*Instructions for the task*
Copy the entries from the line with "Expand the Libs folder in project tree" up to and including the line with "Screen dimensions: 633x494 59,161", swapping "Tunisia" for "Morocco" and keeping everything else the same.

*Input*
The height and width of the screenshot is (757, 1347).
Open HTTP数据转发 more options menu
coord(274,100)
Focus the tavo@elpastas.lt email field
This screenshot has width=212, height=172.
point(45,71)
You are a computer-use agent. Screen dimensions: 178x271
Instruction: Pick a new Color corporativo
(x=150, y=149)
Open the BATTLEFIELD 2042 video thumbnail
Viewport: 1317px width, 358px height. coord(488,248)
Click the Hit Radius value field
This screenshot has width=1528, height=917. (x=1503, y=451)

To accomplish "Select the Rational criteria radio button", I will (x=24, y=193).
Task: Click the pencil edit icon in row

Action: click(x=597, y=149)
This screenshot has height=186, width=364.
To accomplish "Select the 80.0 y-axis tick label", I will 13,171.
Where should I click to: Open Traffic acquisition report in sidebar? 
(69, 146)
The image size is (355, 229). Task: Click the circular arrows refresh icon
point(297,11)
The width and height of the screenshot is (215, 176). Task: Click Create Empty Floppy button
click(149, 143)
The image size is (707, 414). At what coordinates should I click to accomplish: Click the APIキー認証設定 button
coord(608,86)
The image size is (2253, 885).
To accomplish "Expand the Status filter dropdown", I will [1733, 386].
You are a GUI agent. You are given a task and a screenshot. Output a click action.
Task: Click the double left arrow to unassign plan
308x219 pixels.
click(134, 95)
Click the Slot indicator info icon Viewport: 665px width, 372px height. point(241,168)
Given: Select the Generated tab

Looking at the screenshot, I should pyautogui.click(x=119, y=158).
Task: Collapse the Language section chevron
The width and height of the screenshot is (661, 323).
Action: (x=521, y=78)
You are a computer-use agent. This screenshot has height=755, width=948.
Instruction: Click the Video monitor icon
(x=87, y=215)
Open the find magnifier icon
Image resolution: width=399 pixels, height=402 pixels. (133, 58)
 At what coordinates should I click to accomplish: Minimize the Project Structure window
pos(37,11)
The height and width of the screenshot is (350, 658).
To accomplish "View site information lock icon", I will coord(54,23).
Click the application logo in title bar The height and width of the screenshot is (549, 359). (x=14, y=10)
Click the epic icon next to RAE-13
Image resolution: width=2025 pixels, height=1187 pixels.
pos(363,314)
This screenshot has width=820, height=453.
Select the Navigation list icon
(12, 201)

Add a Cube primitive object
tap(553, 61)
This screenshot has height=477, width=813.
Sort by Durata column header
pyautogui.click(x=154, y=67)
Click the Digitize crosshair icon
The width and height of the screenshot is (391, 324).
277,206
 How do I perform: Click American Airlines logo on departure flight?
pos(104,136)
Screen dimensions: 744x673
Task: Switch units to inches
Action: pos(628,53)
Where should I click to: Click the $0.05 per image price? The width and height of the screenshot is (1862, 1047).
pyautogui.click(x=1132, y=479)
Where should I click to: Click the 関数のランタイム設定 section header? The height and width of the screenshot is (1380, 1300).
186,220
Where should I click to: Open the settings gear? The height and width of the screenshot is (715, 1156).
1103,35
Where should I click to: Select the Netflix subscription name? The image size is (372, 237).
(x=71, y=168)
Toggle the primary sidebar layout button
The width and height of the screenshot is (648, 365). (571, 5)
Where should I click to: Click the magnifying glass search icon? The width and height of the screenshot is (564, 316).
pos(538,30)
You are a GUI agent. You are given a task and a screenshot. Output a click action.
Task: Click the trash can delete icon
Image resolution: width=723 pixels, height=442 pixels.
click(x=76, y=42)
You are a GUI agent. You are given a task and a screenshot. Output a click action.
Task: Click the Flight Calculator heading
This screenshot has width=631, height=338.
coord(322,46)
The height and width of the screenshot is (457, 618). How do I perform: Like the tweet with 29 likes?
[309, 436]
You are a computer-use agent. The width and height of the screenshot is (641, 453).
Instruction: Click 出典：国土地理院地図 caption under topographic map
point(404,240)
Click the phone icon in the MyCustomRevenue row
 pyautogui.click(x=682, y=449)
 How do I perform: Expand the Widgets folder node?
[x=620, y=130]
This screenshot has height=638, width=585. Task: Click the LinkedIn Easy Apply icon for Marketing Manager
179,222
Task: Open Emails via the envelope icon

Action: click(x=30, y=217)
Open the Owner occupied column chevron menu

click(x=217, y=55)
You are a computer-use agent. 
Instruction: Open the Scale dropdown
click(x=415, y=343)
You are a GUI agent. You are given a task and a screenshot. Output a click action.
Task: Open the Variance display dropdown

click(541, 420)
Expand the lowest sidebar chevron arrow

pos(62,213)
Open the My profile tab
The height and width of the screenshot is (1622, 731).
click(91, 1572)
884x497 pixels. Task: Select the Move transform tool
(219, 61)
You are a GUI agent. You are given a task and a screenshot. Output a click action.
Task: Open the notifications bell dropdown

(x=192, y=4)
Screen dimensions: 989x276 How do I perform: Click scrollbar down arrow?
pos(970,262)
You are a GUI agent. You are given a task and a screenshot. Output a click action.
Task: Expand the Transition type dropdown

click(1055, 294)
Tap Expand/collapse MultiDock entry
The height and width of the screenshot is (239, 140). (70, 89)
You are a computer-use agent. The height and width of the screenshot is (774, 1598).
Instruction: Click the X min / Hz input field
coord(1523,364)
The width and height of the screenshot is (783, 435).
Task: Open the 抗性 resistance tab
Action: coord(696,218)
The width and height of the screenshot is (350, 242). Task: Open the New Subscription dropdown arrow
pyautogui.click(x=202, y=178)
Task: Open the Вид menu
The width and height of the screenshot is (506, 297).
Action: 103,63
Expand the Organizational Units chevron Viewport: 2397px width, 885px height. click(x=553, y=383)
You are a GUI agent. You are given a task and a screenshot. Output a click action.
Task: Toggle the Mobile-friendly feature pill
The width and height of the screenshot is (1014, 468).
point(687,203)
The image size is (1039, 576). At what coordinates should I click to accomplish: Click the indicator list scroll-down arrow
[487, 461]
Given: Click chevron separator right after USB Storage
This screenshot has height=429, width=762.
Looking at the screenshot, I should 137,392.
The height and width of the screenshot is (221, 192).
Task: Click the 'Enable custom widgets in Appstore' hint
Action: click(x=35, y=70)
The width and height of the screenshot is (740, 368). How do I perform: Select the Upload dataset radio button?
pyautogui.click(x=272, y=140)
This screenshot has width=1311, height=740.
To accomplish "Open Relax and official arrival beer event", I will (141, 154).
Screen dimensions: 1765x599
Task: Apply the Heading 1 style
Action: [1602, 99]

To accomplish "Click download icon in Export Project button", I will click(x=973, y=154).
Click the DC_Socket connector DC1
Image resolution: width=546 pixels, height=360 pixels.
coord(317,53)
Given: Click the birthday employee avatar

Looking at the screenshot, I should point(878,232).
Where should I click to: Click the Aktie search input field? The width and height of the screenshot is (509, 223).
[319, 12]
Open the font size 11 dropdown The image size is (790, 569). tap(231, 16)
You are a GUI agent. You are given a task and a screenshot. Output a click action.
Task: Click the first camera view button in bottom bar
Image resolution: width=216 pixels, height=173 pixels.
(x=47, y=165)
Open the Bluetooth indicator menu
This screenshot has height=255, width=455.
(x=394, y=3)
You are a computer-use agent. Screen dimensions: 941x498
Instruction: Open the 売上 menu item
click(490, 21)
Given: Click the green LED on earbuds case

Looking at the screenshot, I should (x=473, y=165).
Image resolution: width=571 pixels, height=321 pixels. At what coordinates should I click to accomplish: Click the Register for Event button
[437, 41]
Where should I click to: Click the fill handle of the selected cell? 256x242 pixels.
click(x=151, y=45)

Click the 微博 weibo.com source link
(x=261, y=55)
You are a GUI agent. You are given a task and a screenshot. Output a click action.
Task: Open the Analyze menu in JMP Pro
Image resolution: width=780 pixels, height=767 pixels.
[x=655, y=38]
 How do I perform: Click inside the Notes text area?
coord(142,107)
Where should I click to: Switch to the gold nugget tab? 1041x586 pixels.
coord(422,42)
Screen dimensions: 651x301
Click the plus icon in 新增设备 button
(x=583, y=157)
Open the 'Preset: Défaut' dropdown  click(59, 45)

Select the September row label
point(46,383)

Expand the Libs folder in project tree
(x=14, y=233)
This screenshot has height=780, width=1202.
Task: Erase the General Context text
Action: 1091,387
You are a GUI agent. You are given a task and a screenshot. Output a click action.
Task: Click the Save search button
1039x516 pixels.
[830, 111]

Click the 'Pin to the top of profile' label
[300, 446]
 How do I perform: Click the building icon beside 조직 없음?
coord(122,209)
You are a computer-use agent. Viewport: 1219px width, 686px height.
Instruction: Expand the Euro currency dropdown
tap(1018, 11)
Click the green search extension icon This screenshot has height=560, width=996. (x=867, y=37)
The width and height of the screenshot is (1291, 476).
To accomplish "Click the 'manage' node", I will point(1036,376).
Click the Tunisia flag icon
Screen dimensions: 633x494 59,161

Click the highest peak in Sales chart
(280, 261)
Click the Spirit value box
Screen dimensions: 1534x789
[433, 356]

*Solved exercise*
Expand the Libs folder in project tree
(x=14, y=233)
This screenshot has height=780, width=1202.
Task: Erase the General Context text
Action: 1091,387
You are a GUI agent. You are given a task and a screenshot. Output a click action.
Task: Click the Save search button
1039x516 pixels.
[830, 111]

Click the 'Pin to the top of profile' label
[300, 446]
 How do I perform: Click the building icon beside 조직 없음?
coord(122,209)
You are a computer-use agent. Viewport: 1219px width, 686px height.
Instruction: Expand the Euro currency dropdown
tap(1018, 11)
Click the green search extension icon This screenshot has height=560, width=996. (x=867, y=37)
The width and height of the screenshot is (1291, 476).
To accomplish "Click the 'manage' node", I will point(1036,376).
Click the Morocco flag icon
Screen dimensions: 633x494 59,161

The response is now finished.